Provided that where any director who is not so concerned or interested at the time of entering into such contract or arrangement, he shall, if he becomes concerned or interested after the contract or arrangement is entered into, disclose his concern or interest forthwith when he becomes concerned or interested or at the first meeting of the Board held after he becomes so concerned or interested.

(3) A contract or arrangement entered into by the company without disclosure under sub-section (2) or with participation by a director who is concerned or interested in any way, directly or indirectly, in the contract or arrangement, shall be voidable at the option of the company.

(4) If a director of the company contravenes the provisions of sub-section (1) or subsection (2), such director shall be punishable with imprisonment for a term which may extend to one year or with fine which shall not be less than fifty thousand rupees but which may extend to one lakh rupees, or with both.

(5) Nothing in this section–

(a) shall be taken to prejudice the operation of any rule of law restricting a director of a company from having any concern or interest in any contract or arrangement with the company;

(b) shall apply to any contract or arrangement entered into or to be entered into between two companies where any of the directors of the one company or two or more of them together holds or hold not more than two per cent. of the paid-up share capital in the other company.

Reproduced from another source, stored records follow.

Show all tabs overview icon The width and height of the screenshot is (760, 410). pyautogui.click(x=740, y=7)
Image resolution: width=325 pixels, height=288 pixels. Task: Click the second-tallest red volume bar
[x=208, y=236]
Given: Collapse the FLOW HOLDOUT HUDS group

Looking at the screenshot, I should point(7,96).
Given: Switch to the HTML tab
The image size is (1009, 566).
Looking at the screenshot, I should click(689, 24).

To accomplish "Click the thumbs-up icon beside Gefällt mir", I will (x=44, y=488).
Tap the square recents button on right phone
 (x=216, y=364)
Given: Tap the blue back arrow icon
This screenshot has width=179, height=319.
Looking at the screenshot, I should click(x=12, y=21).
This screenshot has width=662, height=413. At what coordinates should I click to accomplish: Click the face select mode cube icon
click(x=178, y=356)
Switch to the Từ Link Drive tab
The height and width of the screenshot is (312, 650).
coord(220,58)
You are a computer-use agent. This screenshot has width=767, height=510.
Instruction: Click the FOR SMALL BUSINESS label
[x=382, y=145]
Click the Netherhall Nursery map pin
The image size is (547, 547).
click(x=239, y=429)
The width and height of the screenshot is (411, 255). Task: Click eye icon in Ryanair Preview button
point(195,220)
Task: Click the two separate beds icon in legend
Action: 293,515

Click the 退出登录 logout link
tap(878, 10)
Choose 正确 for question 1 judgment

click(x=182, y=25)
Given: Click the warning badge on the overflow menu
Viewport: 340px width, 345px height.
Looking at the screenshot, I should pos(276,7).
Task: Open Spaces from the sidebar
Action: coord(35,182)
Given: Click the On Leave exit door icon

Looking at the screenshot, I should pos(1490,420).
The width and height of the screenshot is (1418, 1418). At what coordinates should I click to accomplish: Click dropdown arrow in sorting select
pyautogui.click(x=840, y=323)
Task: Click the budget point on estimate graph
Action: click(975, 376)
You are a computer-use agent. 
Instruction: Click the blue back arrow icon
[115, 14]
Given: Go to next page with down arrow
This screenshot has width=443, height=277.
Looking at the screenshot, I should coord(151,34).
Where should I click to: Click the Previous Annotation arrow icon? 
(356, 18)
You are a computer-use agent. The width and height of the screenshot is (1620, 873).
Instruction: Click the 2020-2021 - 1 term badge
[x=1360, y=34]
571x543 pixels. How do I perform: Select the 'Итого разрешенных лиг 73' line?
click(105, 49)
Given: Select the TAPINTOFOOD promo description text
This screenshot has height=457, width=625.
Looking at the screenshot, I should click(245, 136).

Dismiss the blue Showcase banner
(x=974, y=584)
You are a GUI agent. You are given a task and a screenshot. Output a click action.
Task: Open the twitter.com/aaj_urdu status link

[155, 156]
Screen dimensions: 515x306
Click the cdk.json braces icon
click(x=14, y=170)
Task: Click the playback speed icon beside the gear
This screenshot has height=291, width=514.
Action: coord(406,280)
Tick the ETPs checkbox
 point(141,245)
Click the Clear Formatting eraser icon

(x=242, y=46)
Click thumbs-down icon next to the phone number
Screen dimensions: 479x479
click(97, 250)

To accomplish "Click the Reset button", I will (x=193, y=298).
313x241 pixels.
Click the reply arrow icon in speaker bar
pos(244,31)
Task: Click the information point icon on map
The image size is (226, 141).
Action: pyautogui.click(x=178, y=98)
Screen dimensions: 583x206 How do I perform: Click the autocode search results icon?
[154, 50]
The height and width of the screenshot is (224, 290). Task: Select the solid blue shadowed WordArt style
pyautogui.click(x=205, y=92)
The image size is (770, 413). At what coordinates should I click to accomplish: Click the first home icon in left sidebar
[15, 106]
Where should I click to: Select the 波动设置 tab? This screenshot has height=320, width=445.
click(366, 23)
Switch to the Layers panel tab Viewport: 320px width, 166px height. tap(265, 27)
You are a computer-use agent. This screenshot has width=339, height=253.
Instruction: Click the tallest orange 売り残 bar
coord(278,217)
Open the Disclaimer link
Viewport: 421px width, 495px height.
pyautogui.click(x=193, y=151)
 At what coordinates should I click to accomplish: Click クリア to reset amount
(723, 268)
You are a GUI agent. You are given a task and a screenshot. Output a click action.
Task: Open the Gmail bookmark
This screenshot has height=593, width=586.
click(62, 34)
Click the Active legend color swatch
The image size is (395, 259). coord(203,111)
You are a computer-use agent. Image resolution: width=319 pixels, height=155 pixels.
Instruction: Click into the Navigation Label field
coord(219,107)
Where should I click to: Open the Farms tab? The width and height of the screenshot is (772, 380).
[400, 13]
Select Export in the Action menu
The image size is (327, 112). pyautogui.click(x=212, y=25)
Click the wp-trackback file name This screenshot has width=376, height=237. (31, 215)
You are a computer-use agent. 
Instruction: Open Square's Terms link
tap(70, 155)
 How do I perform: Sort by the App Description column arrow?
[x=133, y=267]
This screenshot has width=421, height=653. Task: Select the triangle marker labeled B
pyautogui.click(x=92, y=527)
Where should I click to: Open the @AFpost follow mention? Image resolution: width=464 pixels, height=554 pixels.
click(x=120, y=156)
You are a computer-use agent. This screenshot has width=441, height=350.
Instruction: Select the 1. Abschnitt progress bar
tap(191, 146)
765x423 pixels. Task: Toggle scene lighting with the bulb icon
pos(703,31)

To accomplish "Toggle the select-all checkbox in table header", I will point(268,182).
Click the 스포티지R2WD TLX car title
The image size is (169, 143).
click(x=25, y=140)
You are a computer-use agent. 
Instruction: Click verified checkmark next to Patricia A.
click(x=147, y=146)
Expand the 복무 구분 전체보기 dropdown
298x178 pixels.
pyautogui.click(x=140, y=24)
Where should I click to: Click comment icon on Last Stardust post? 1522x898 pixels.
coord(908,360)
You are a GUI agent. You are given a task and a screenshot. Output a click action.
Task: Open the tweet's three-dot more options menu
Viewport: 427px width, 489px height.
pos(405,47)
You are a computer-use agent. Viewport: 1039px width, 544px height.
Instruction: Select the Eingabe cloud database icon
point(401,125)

Section 185 – Loan to directors, etc.
(1) Save as otherwise provided in this Act, no company shall, directly or indirectly, advance any loan, including any loan represented by a book debt, to any of its directors or to any other person in whom the director is interested or give any guarantee or provide any security in connection with any loan taken by him or such other person:

Provided that nothing contained in this sub-section shall apply to–

(a) the giving of any loan to a managing or whole-time director–

(i) as a part of the conditions of service extended by the company to all its employees; or

(ii) pursuant to any scheme approved by the members by a special resolution; or

(b) a company which in the ordinary course of its business provides loans or gives guarantees or securities for the due repayment of any loan and in respect of such loans an interest is charged at a rate not less than the bank rate declared by the Reserve Bank of India.

Explanation.–For the purposes of this section, the expression “to any other person in whom director is interested” means–

(a) any director of the lending company, or of a company which is its holding company or any partner or relative of any such director;

(b) any firm in which any such director or relative is a partner;

(c) any private company of which any such director is a director or member;

(d) any body corporate at a general meeting of which not less than twenty-five per cent. of the total voting power may be exercised or controlled by any such director, or by two or more such directors, together; or

(e) any body corporate, the Board of directors, managing director or manager, whereof is accustomed to act in accordance with the directions or instructions of the Board, or of any director or directors, of the lending company.

(2) If any loan is advanced or a guarantee or security is given or provided in contravention of the provisions of sub-section (1), the company shall be punishable with fine which shall not be less than five lakh rupees but which may extend to twenty-five lakh rupees, and the director or the other person to whom any loan is advanced or guarantee or security is given or provided in connection with any loan taken by him or the other person, shall be punishable with imprisonment which may extend to six months or with fine which shall not be less than five lakh rupees but which may extend to twenty-five lakh rupees, or with both.

Section 186 – Loan and investment by company
(1) Without prejudice to the provisions contained in this Act, a company shall unless otherwise prescribed, make investment through not more than two layers of investment companies:

Provided that the provisions of this sub-section shall not affect,–

(i) a company from acquiring any other company incorporated in a country outside India if such other company has investment subsidiaries beyond two layers as per the laws of such country;

(ii) a subsidiary company from having any investment subsidiary for the purposes of meeting the requirements under any law or under any rule or regulation framed under any law for the time being in force.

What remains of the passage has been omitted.